I've recently finished my Yoga For All teacher training and one of the biggest take aways was this: the postures should be adapted to suit individual bodies - not the other way around.
When people tell me that they're scared to try yoga, a lot of their reasoning stems from feeling that they'll never be able to touch their toes or perform a flawless king pigeon. If you look up #yoga on Instagram, you'll see tons of incredible[y unrealistic] photos of thin, lean (mostly) women contorting their bodies into seemingly impossible poses and positions amongst stunning beach sunset backgrounds. What you won't see is context or history: the many times the model fell out trying to get into that particular posture, the years of dance lessons that allowed her to easily bring her foot up over her head, the long and specifically timed walk to a particular beach to perform a single posture for a camera, the huge number of photos taken to produce the one you see in front of you.
These images are deterring because they create an image of yoga as something exclusive and impossible for many body types.

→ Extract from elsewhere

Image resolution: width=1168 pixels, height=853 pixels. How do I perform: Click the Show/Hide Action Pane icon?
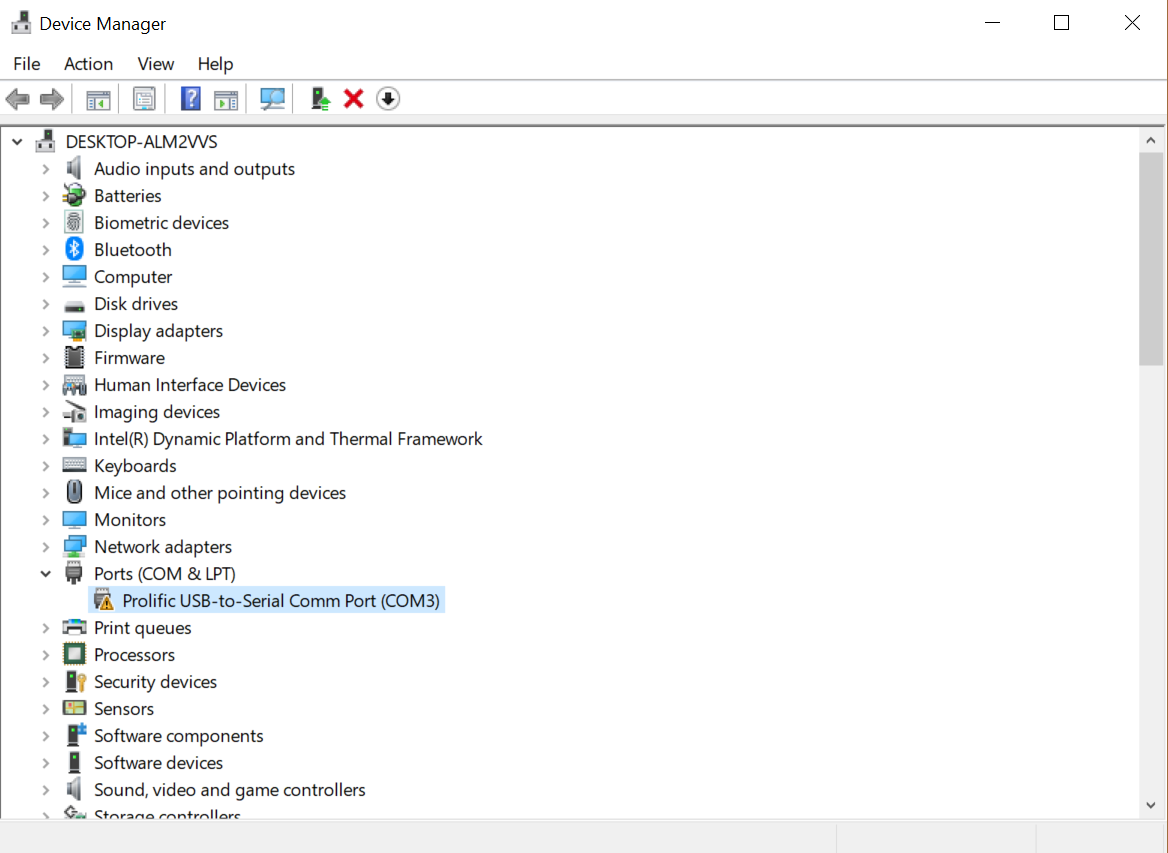(227, 99)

People look at these images may decide yoga isn't for them because their versions of particular postures look nothing like those hashtagged #yoga on social media. Injuries happen as people attempt to contort their bodies into similar positions, compromising the integrity of the postures as well as their own physical and/or mental wellbeing in the process.
The reality is this: bodies don't need to change to suit particular postures. In actuality, it's the other way around.

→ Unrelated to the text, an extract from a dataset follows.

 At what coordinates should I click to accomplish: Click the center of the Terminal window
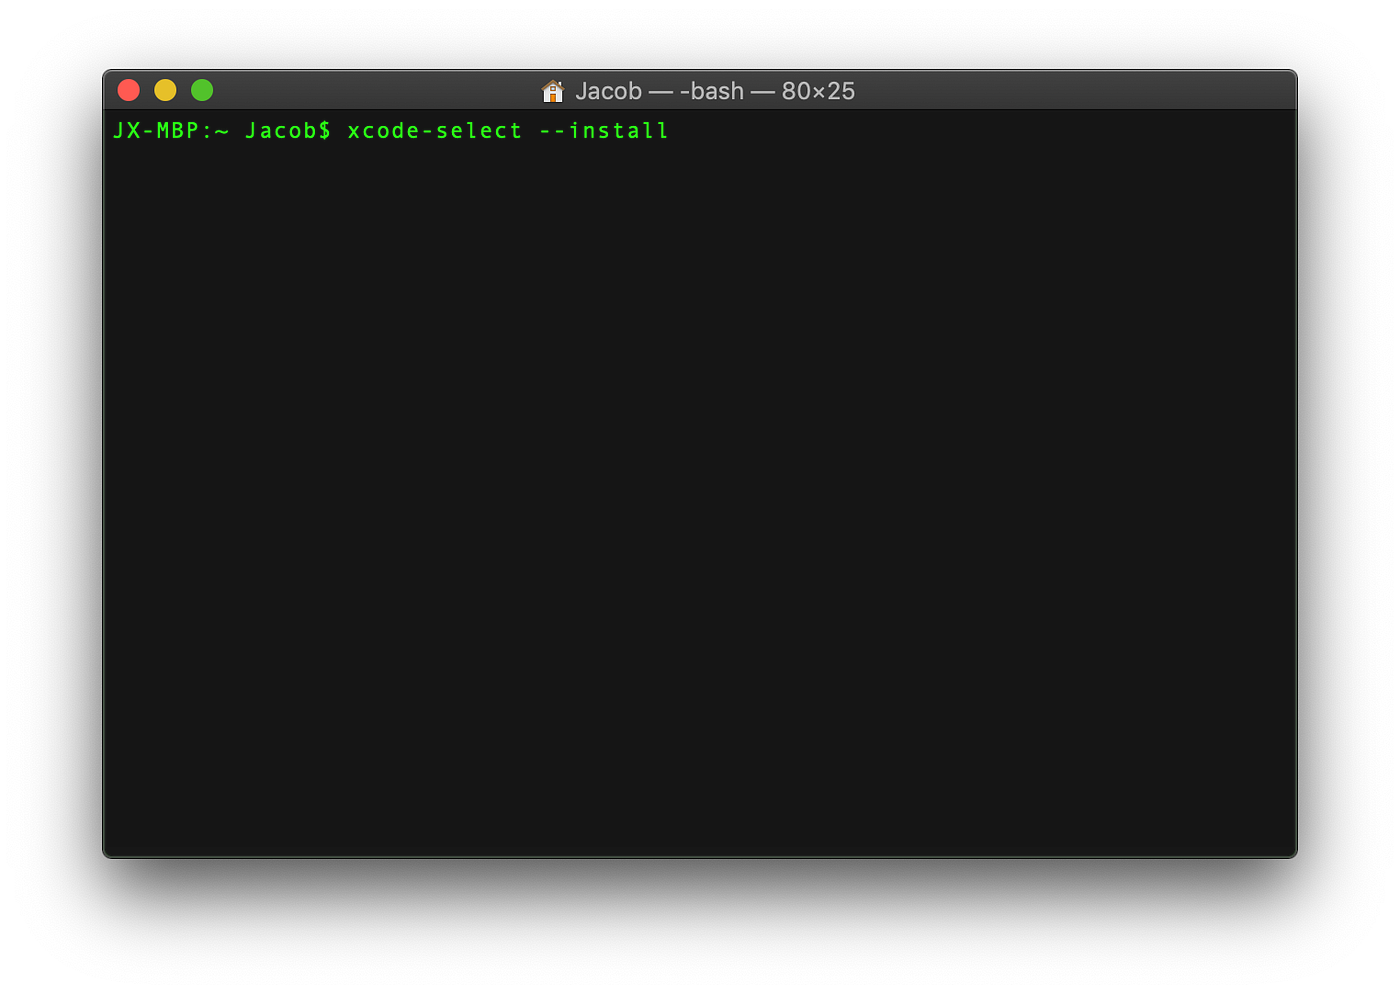[700, 463]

Whether or not you can touch your toes, the benefits of a forward fold are still there. When you forward fold with bent knees, you're stretching out the back of the legs and the back, as well as bringing your head below your heart which creates a calming effect. The visual aspect of touching your hands to your feet or the floor does nothing to 'improve' these benefits - they're there regardless. We practice asana not to look a certain way, but instead to reap the numerous benefits that come from an asana practice.

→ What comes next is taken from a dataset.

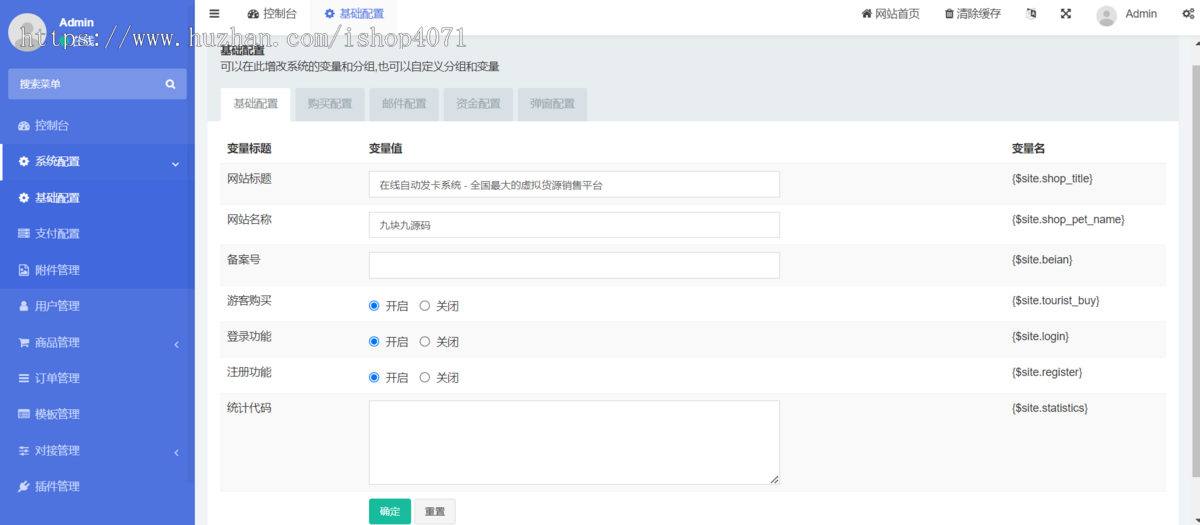Image resolution: width=1200 pixels, height=525 pixels.
Task: Open 支付配置 in the sidebar
Action: pos(57,234)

The same goes for using props. There is a general misconception that props are used when someone can't do a particular posture as performed by "Yoga Girl" Rachel Brathen - that the use of props is a sign of weakness and inability. On the contrary, using props usually actually *enhances* the benefits of particular postures, allowing us to get the most out of each asana we do. Sitting on a block in a seated forward fold, for example, tilts the pelvis forward, allowing a person to stretch deeper into the lower back. Likewise, wrapping a strap around the feet in this posture assists a person in flattening out their spine, enhancing the stretch through the lower back and hamstrings while protecting the back from injury.
I think, as a community, we need to shift the discourse around asana to be more frank, inclusive and benefit-focussed rather than image focussed. You don't need to make your body a certain way to do a posture: instead, you need to adapt the posture to suit and honour your body. This is how you can get the most of your asana practice physically, and perhaps mentally as well.